In a new editorial in JAMA, Stanford researcher John Ioannidis, a famous critic of bias and irreproducibility in research, has come out in favor of this approach. His argument is pragmatic. In it, he acknowledges that misunderstandings of the p-value are common: many people believe that a result is worth acting on if it is supported by a significant p-value, without regard for the size of the effect or the uncertainty surrounding it.

Rather than reeducating everyone who ever needs to interpret scientific research, then, it is preferable to change our treatment of the threshold signaling statistical significance. Ioannidis also points to the success of genome-wide association studies, which improved in reproducibility after moving to a statistical significance threshold of p < 5 x 10-5.

As Ioannidis admits, this is an imperfect solution. The proposal has set off substantial debate within the American Statistical Association. Bayesians, for example, see it as perpetuating the same flawed practices that got us into the reproducibility crisis in the first place. In an unpublished but widely circulated article from 2017 entitled Abandon Statistical Significance [pdf warning], Blakely McShane, Andrew Gelman, and others point to several problems with lowering the significance threshold that make it unsuitable for medical research.

First, they point out that the whole idea of the null hypothesis is poorly suited to medical research. Virtually anything ingested by or done to the body has downstream effects on other processes, almost certainly including the ones that any given trial hopes to measure. Therefore, using the null hypothesis as a straw man takes away the focus on what a meaningful effect size might be and how certain we are about the effect size we calculate for a given treatment.

They also argue that the reporting of a single p-value hides important decisions made in the analytic process itself, including all the different ways that the data could have been analyzed. They propose reporting all analyses attempted, in an attempt to capture the “researcher degrees of freedom” – the choices made by the analyst that affect how the results are calculated and interpreted.

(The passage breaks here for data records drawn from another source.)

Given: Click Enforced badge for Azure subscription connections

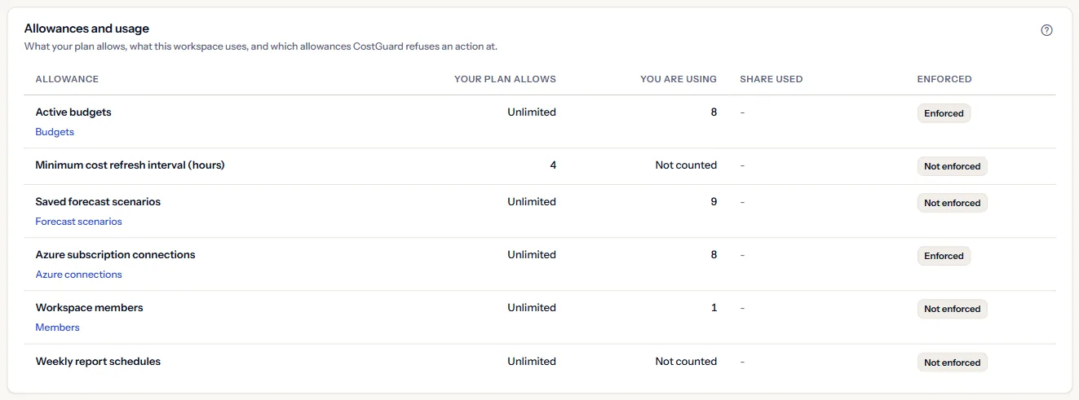Looking at the screenshot, I should [x=944, y=256].
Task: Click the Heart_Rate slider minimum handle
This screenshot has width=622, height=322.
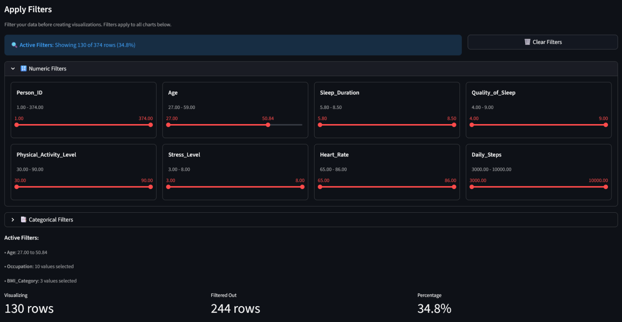Action: coord(320,187)
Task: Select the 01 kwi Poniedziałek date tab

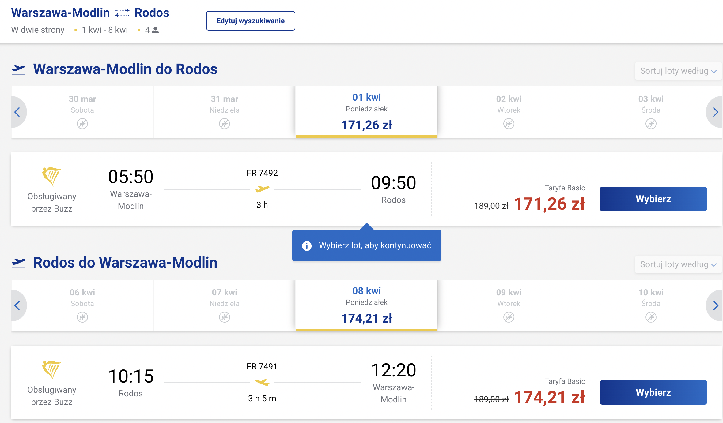Action: (x=367, y=112)
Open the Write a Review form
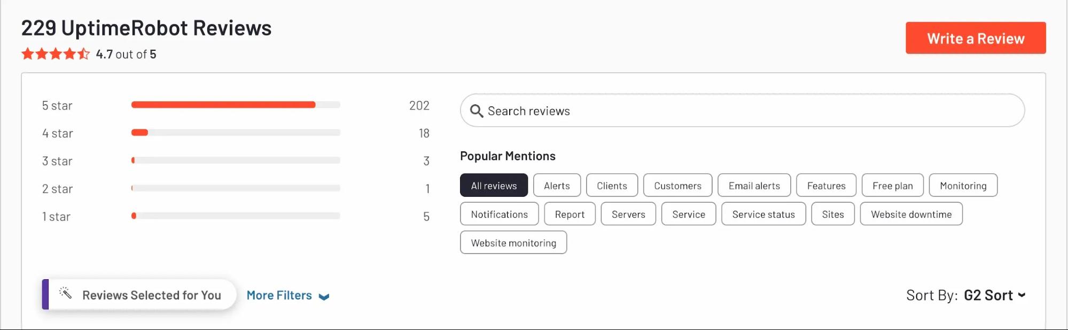The height and width of the screenshot is (330, 1068). pos(976,37)
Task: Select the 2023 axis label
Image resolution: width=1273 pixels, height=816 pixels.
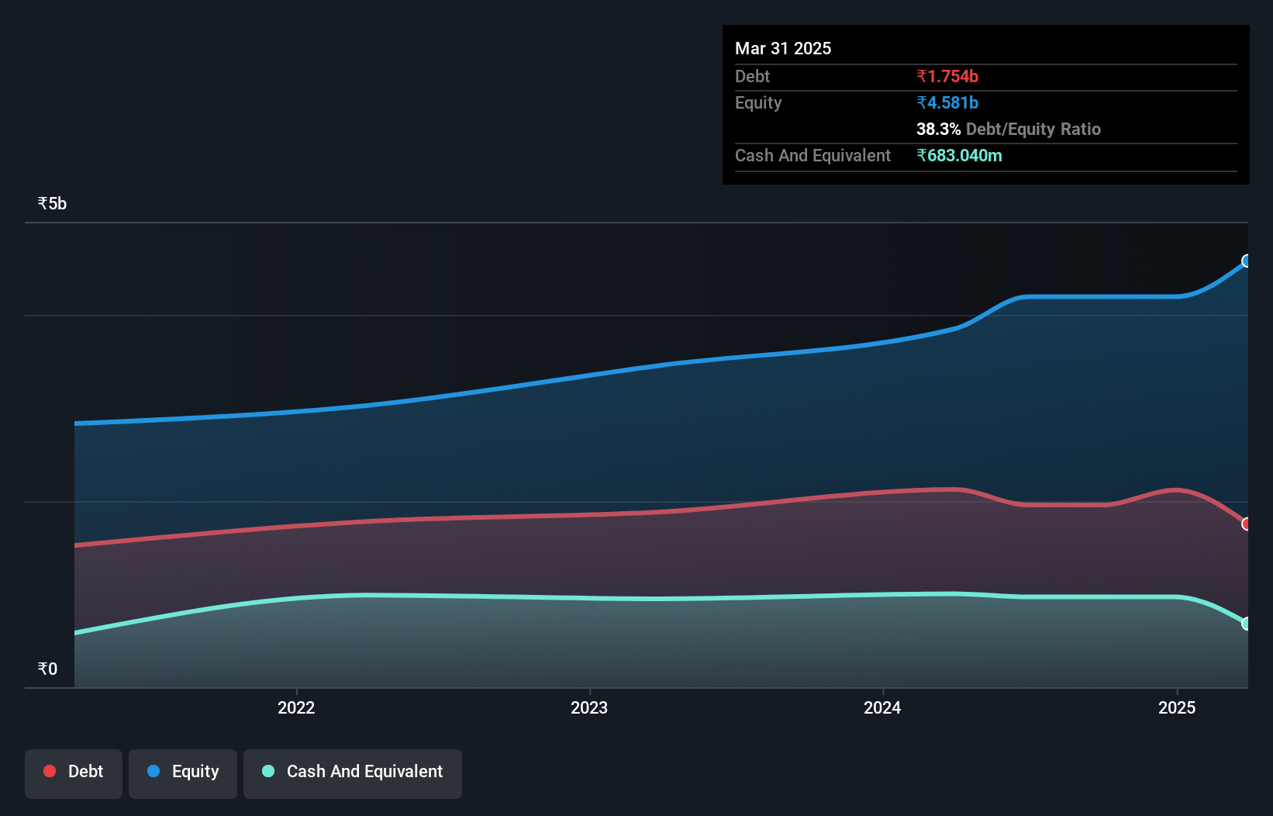Action: coord(590,707)
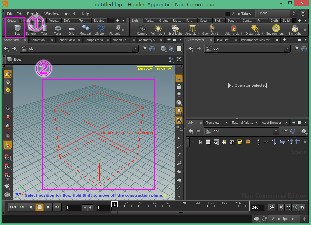The width and height of the screenshot is (311, 225).
Task: Select the Metaball shelf tool
Action: pyautogui.click(x=86, y=29)
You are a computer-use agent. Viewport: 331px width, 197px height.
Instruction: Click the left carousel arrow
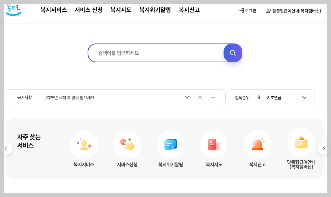7,148
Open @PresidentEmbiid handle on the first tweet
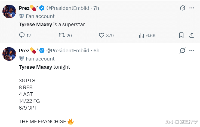This screenshot has width=200, height=127. click(x=68, y=8)
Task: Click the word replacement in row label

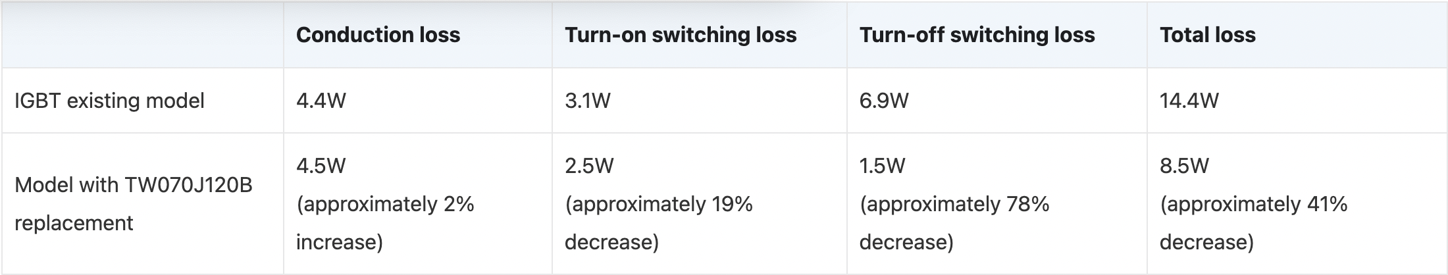Action: coord(74,223)

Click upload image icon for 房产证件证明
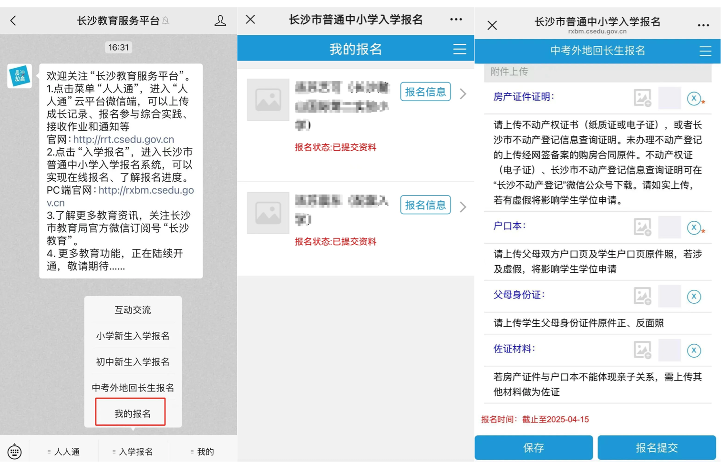[x=642, y=98]
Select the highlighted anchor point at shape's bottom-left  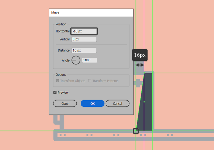136,131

Beyond these methodological issues, lowering the significance threshold could increase the costs of clinical trials. If our allowance for Type I error is reduced by an order of magnitude, our required sample size roughly doubles, holding all other parameters equal. In a regulatory environment where it costs over a billion dollars to bring a drug to market, this need for increased recruitment could drive up costs (which would need to be passed on to the consumer) and delay the health benefits of market release for good drugs. It is unclear whether these potential cost increases will be offset by the savings of researchers producing more reliable, reproducible studies earlier in the development process.

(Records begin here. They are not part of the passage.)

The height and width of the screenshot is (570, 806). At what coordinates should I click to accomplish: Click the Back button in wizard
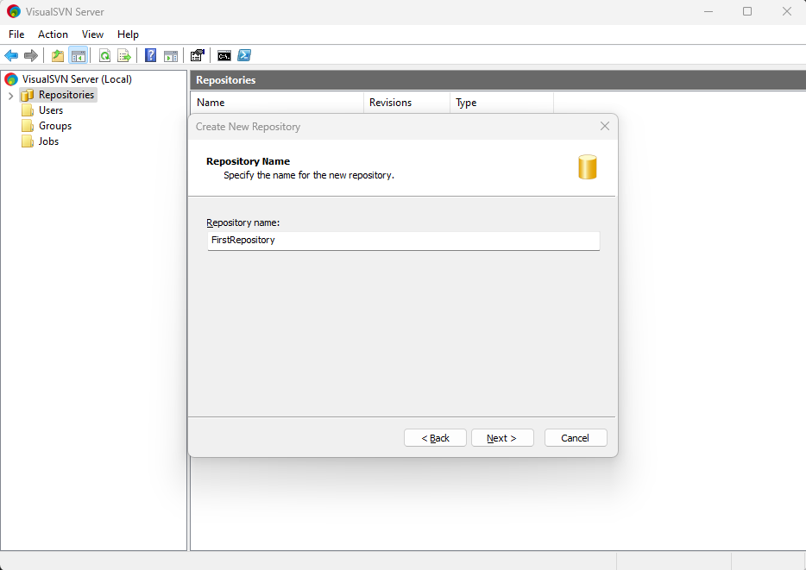click(435, 438)
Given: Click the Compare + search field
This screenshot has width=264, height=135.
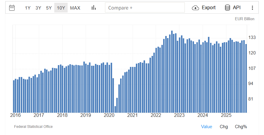Looking at the screenshot, I should pos(145,8).
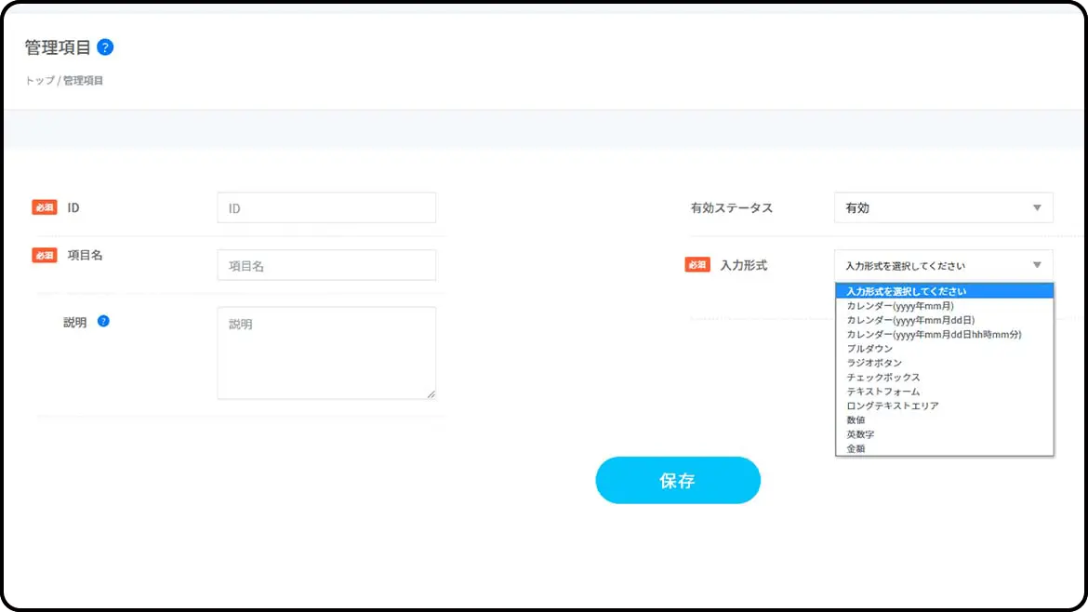The height and width of the screenshot is (612, 1088).
Task: Click the ID text input field
Action: coord(326,208)
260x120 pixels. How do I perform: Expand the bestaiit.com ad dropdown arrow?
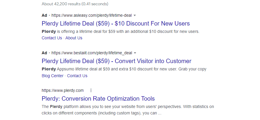click(x=135, y=53)
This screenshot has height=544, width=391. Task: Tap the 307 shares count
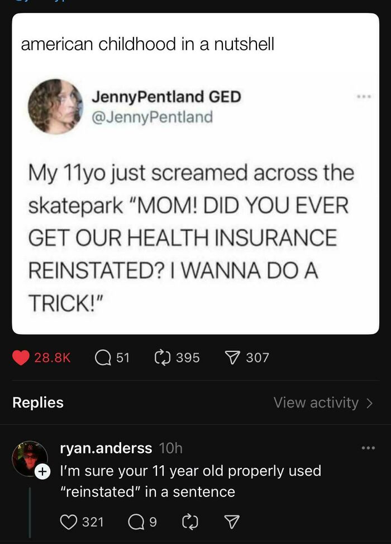259,357
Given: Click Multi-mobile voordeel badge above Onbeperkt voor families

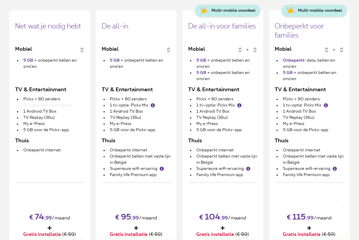Looking at the screenshot, I should 314,11.
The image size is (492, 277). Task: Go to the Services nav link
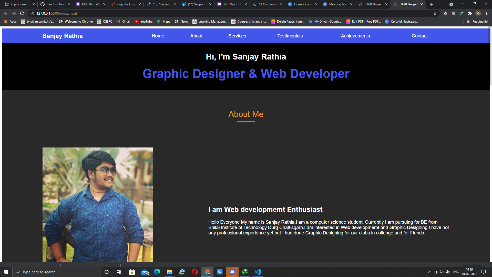[x=237, y=36]
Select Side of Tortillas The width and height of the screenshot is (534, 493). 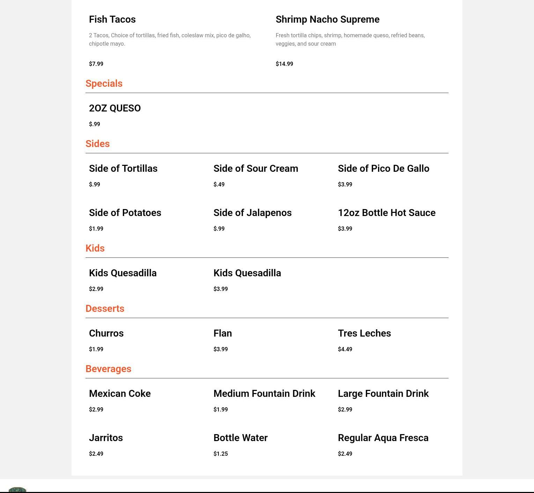(123, 169)
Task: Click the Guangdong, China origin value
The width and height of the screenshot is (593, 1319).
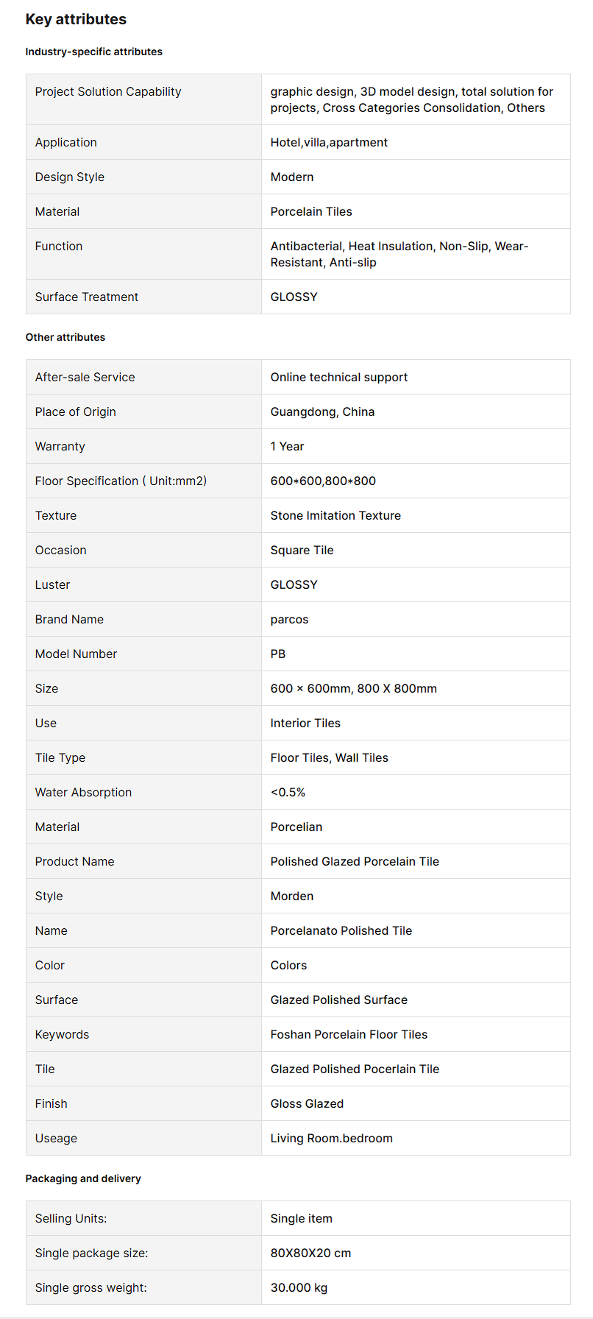Action: (x=322, y=411)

It also remains to be seen whether the lower p-value’s increased sample size requirement might dissuade pharmaceutical companies from bringing products to market that have a low marginal benefit. After all, you need a larger sample size to detect smaller effects, and that would only be amplified under the new significance thresholds. Overall, the newly proposed significance threshold interacts with value considerations in ways that are hard to predict but potentially worth watching.